Une liberté de circulation à géométrie variable
À bien des égards révolutionnaire, le conteneur n’illustre pas moins le caractère débridé du capitalisme, qui s’est développé en amenuisant la souveraineté des États, en fragilisant les conditions de travail, en creusant les inégalités et en ravageant les milieux naturels. Aujourd’hui, les effets délétères de cette économie mondialisée poussent des milliers de gens à s’exiler vers des pays plus riches qui cherchent au contraire à rendre leurs frontières de plus en plus hermétiques.
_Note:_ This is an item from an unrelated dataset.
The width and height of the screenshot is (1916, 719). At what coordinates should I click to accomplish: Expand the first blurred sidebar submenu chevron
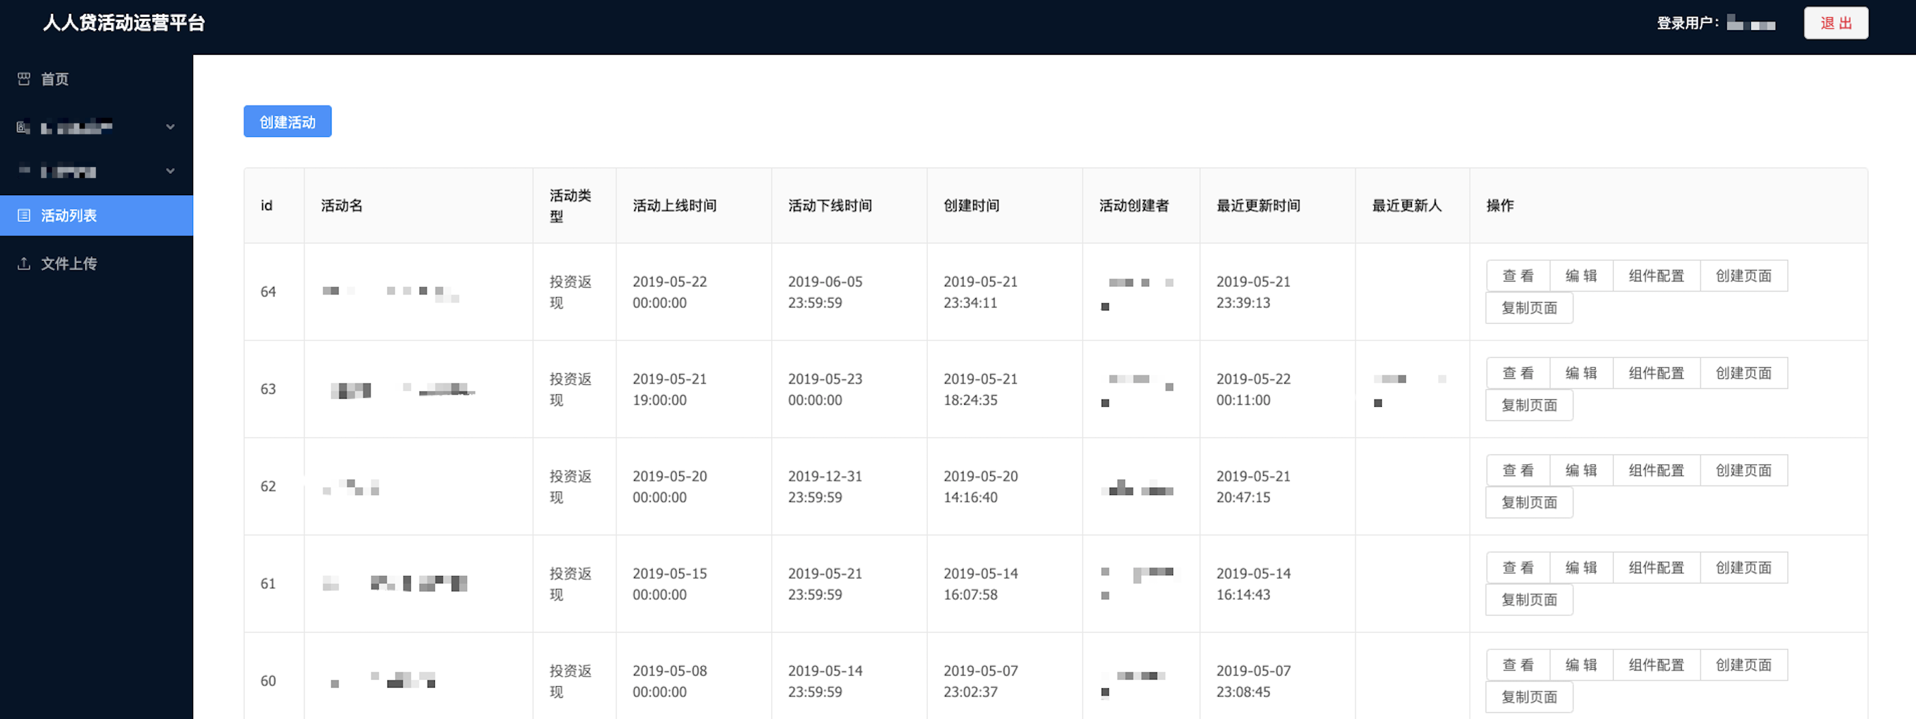[x=170, y=127]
Fin 2024, le gouvernement de Justin Trudeau annonçait des investissements de 1,3 milliard de dollars sur six ans pour resserrer le contrôle de la frontière canado-américaine. La mesure a fait suite à la menace du futur président des États-Unis – d’ailleurs nommé « Person of the Year » par le magazine Time – d’imposer des tarifs de 25% sur les importations canadiennes si l’entrée de migrants et d’opioïdes ne cessait pas. Autant dire qu’au cours de la dernière année, la volonté des gouvernements de protéger la libre circulation des marchandises n’a eu d’égal que leur ouverture à restreindre la liberté de circuler des personnes.
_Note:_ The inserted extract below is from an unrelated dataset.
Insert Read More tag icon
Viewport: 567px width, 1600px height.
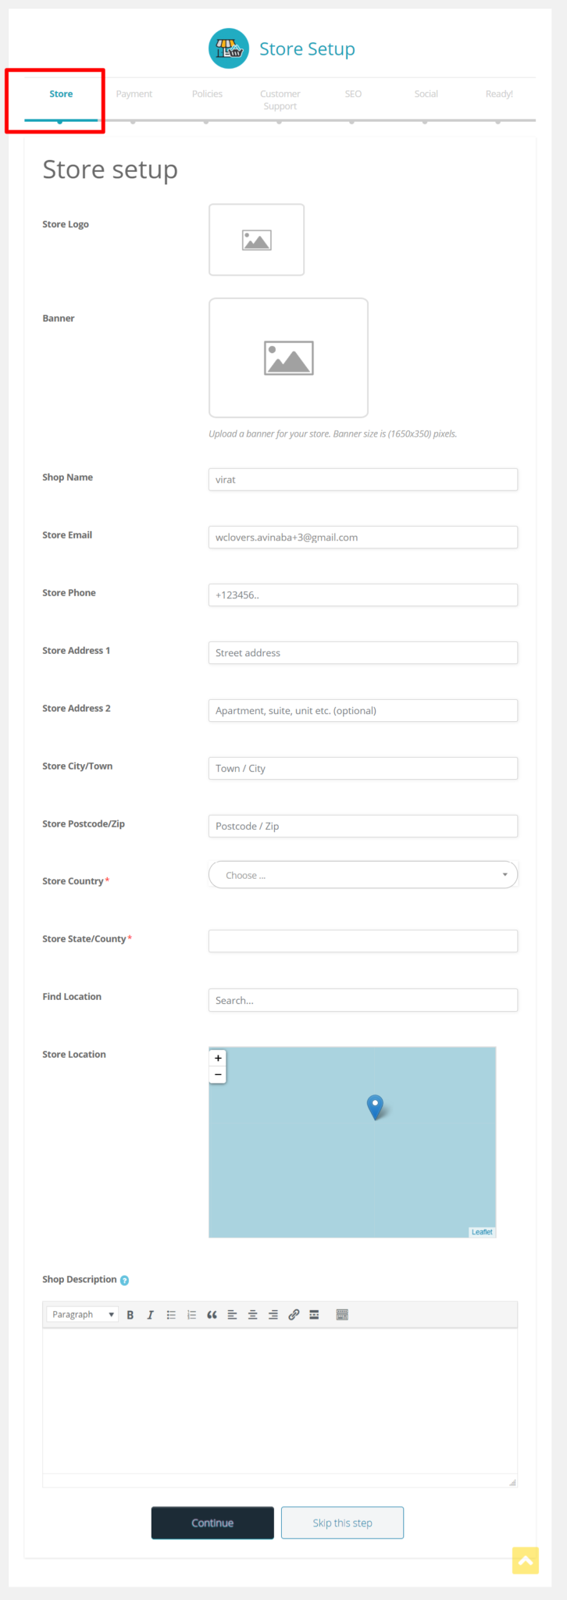point(314,1315)
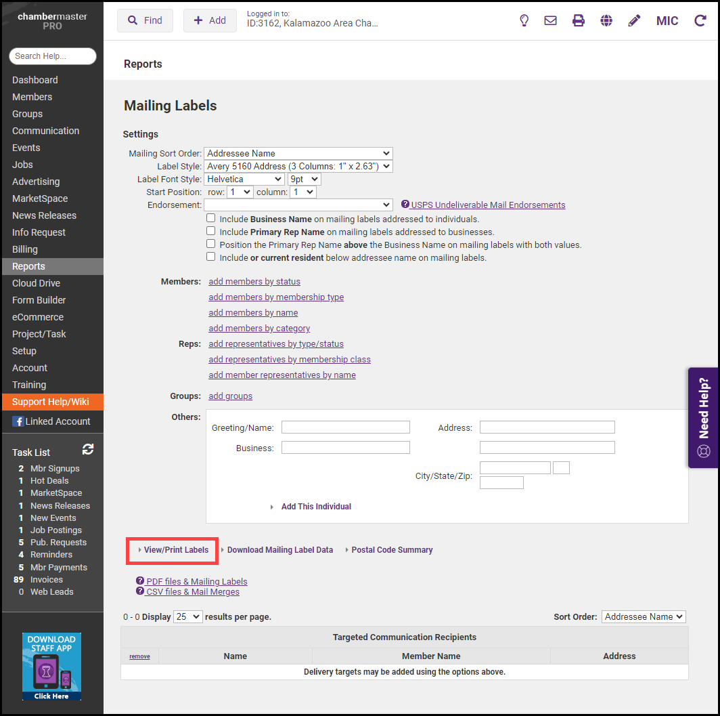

Certes, la profession de foi libre-échangiste des gouvernements comme celui de Justin Trudeau a échoué à mettre l’économie au service du plus grand nombre. Mais tout indique que le nationalisme autoritaire d’un Donald Trump, qui doit en partie ses victoires à sa critique de la mondialisation, rencontrera les mêmes écueils. Ni l’un ni l’autre n’ose remettre en question le système capitaliste et sa logique de croissance illimitée.
Pour remédier à la conteneurisation et ses conséquences néfastes pour les populations et les écosystèmes, il faudra tôt ou tard se résoudre à développer un modèle économique basé sur la planification démocratique de la production et des échanges, le respect des limites planétaires et la solidarité entre les nations.
Magnifique conclusion
Excellente conclusion. On pourrait ajouter des exemples d’organisation de productions démocratiques. De bons exemple dans le livre de Simon. Tremblay Pepin.
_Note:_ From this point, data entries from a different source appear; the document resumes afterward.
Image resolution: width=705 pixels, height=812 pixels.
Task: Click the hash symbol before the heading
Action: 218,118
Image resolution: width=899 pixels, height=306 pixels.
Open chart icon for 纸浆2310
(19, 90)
Autre point à faire ressortir, nôtre dependence aux importations pour les biens essentiels ( alimentation, énergie, médicaments ( prendre en exemple lors de la crise Covid), vêtements, équipement de transport en commun, etc…). Je crois que de prendre l’exemple du ´pourquoi’ de la création de l’organisation d’état Hydro-Quebec et de la fierté que les québécois et québécoises ont à cet égard, est un bon point de départ pédagogique pour aider à ouvrir les esprits concernant la ´démocratisation ´ et la planification ( du moins pour les besoins essentiels, car on se fout de la production des objets de luxes!) de l’économie.